What is expected: Reproduce the entries shown below only from the line with "This screenshot has width=980, height=448." down to the line with "Given: Click the", keeping both end lines and copying each one exactly.
[Start of section]
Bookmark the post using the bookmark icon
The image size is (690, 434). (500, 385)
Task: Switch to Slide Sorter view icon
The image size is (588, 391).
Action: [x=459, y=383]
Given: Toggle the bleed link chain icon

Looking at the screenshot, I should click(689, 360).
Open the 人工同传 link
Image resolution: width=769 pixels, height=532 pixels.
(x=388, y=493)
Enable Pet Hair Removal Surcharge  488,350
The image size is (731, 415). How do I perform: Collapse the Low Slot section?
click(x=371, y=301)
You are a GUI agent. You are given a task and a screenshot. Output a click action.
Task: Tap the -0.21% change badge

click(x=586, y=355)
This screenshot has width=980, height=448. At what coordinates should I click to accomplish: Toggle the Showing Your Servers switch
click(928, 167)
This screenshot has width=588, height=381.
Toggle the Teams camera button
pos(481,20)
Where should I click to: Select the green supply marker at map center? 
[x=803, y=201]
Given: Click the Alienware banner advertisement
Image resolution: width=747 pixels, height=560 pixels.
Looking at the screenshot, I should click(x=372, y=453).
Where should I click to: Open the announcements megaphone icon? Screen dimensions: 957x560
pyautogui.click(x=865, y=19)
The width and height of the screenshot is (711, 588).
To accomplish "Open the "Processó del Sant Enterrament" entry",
[End of section]
Solution for this problem:
This screenshot has width=980, height=448. At what coordinates should I click to accomplish: Toggle the Showing Your Servers switch
click(928, 167)
This screenshot has width=588, height=381.
Toggle the Teams camera button
pos(481,20)
Where should I click to: Select the green supply marker at map center? 
[x=803, y=201]
Given: Click the Alienware banner advertisement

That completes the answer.